The request:
Copy out every one of the rows below word for word, with nothing changed.

## Start

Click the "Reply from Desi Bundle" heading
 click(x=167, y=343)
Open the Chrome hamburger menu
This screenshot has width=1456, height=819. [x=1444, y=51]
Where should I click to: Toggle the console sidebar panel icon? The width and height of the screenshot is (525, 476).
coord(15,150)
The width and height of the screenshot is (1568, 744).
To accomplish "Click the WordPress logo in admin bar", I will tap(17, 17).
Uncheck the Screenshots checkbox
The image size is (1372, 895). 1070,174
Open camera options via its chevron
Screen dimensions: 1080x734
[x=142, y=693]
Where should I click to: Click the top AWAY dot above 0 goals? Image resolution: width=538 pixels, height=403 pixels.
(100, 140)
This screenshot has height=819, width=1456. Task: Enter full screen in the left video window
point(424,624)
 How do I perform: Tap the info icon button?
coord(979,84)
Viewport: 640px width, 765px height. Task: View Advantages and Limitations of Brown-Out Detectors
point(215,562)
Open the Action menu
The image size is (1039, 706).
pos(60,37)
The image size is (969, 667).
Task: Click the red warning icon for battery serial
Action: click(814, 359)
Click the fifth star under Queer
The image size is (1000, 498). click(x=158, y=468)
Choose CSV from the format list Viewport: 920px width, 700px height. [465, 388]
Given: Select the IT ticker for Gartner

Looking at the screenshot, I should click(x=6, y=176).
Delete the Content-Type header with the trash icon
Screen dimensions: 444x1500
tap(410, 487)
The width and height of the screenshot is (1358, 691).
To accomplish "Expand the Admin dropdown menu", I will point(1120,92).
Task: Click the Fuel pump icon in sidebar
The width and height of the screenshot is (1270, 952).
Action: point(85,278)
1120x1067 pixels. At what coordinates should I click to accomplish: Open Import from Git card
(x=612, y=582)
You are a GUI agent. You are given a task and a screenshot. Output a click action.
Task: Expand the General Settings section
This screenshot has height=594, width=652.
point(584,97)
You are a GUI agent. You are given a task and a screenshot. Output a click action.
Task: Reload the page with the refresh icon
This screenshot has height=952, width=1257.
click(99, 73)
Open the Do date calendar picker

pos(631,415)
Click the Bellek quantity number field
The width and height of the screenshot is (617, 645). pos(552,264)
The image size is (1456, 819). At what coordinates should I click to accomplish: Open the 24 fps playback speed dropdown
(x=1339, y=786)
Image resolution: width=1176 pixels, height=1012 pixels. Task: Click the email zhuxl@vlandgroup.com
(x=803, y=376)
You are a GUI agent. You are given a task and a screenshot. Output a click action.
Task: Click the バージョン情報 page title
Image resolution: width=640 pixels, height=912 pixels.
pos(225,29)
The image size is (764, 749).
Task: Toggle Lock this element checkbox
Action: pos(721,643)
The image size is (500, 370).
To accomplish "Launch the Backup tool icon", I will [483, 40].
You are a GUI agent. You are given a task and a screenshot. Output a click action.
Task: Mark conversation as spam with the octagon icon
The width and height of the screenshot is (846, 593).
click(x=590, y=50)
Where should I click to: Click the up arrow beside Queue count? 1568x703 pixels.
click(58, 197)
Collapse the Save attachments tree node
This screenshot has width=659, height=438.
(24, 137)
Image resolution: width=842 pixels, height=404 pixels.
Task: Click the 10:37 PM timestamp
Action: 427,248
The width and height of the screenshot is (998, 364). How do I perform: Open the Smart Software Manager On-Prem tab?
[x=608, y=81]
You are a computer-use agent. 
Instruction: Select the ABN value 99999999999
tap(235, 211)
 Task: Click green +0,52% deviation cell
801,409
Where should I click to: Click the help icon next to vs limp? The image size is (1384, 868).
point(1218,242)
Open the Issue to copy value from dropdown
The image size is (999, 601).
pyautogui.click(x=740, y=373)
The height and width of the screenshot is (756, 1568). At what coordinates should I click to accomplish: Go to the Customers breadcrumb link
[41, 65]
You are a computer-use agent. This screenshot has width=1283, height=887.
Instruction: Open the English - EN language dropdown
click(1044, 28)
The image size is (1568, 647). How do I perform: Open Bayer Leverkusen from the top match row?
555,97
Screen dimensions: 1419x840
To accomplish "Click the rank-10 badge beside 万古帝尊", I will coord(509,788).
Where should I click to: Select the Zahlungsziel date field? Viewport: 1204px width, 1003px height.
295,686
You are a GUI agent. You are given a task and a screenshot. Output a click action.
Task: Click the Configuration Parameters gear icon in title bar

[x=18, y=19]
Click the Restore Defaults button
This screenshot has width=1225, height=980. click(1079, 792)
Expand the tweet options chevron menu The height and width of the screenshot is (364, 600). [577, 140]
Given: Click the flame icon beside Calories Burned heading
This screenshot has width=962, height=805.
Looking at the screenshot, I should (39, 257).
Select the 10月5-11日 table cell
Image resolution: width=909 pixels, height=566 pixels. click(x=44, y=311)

## End

Response:
Click the "Reply from Desi Bundle" heading
 click(x=167, y=343)
Open the Chrome hamburger menu
This screenshot has width=1456, height=819. [x=1444, y=51]
Where should I click to: Toggle the console sidebar panel icon? The width and height of the screenshot is (525, 476).
coord(15,150)
The width and height of the screenshot is (1568, 744).
To accomplish "Click the WordPress logo in admin bar", I will tap(17, 17).
Uncheck the Screenshots checkbox
The image size is (1372, 895). 1070,174
Open camera options via its chevron
Screen dimensions: 1080x734
[x=142, y=693]
Where should I click to: Click the top AWAY dot above 0 goals? Image resolution: width=538 pixels, height=403 pixels.
(100, 140)
This screenshot has height=819, width=1456. Task: Enter full screen in the left video window
point(424,624)
 How do I perform: Tap the info icon button?
coord(979,84)
Viewport: 640px width, 765px height. Task: View Advantages and Limitations of Brown-Out Detectors
point(215,562)
Open the Action menu
The image size is (1039, 706).
pos(60,37)
The image size is (969, 667).
Task: Click the red warning icon for battery serial
Action: click(814, 359)
Click the fifth star under Queer
The image size is (1000, 498). click(x=158, y=468)
Choose CSV from the format list Viewport: 920px width, 700px height. [465, 388]
Given: Select the IT ticker for Gartner

Looking at the screenshot, I should click(x=6, y=176).
Delete the Content-Type header with the trash icon
Screen dimensions: 444x1500
tap(410, 487)
The width and height of the screenshot is (1358, 691).
To accomplish "Expand the Admin dropdown menu", I will point(1120,92).
Task: Click the Fuel pump icon in sidebar
The width and height of the screenshot is (1270, 952).
Action: point(85,278)
1120x1067 pixels. At what coordinates should I click to accomplish: Open Import from Git card
(x=612, y=582)
You are a GUI agent. You are given a task and a screenshot. Output a click action.
Task: Expand the General Settings section
This screenshot has height=594, width=652.
point(584,97)
You are a GUI agent. You are given a task and a screenshot. Output a click action.
Task: Reload the page with the refresh icon
This screenshot has height=952, width=1257.
click(99, 73)
Open the Do date calendar picker

pos(631,415)
Click the Bellek quantity number field
The width and height of the screenshot is (617, 645). pos(552,264)
The image size is (1456, 819). At what coordinates should I click to accomplish: Open the 24 fps playback speed dropdown
(x=1339, y=786)
Image resolution: width=1176 pixels, height=1012 pixels. Task: Click the email zhuxl@vlandgroup.com
(x=803, y=376)
You are a GUI agent. You are given a task and a screenshot. Output a click action.
Task: Click the バージョン情報 page title
Image resolution: width=640 pixels, height=912 pixels.
pos(225,29)
The image size is (764, 749).
Task: Toggle Lock this element checkbox
Action: pos(721,643)
The image size is (500, 370).
To accomplish "Launch the Backup tool icon", I will [483, 40].
You are a GUI agent. You are given a task and a screenshot. Output a click action.
Task: Mark conversation as spam with the octagon icon
The width and height of the screenshot is (846, 593).
click(x=590, y=50)
Where should I click to: Click the up arrow beside Queue count? 1568x703 pixels.
click(58, 197)
Collapse the Save attachments tree node
This screenshot has width=659, height=438.
(24, 137)
Image resolution: width=842 pixels, height=404 pixels.
Task: Click the 10:37 PM timestamp
Action: 427,248
The width and height of the screenshot is (998, 364). How do I perform: Open the Smart Software Manager On-Prem tab?
[x=608, y=81]
You are a computer-use agent. 
Instruction: Select the ABN value 99999999999
tap(235, 211)
 Task: Click green +0,52% deviation cell
801,409
Where should I click to: Click the help icon next to vs limp? The image size is (1384, 868).
point(1218,242)
Open the Issue to copy value from dropdown
The image size is (999, 601).
pyautogui.click(x=740, y=373)
The height and width of the screenshot is (756, 1568). At what coordinates should I click to accomplish: Go to the Customers breadcrumb link
[41, 65]
You are a computer-use agent. This screenshot has width=1283, height=887.
Instruction: Open the English - EN language dropdown
click(1044, 28)
The image size is (1568, 647). How do I perform: Open Bayer Leverkusen from the top match row?
555,97
Screen dimensions: 1419x840
To accomplish "Click the rank-10 badge beside 万古帝尊", I will coord(509,788).
Where should I click to: Select the Zahlungsziel date field? Viewport: 1204px width, 1003px height.
295,686
You are a GUI agent. You are given a task and a screenshot. Output a click action.
Task: Click the Configuration Parameters gear icon in title bar

[x=18, y=19]
Click the Restore Defaults button
This screenshot has width=1225, height=980. click(1079, 792)
Expand the tweet options chevron menu The height and width of the screenshot is (364, 600). [577, 140]
Given: Click the flame icon beside Calories Burned heading
This screenshot has width=962, height=805.
Looking at the screenshot, I should (39, 257).
Select the 10月5-11日 table cell
Image resolution: width=909 pixels, height=566 pixels. click(x=44, y=311)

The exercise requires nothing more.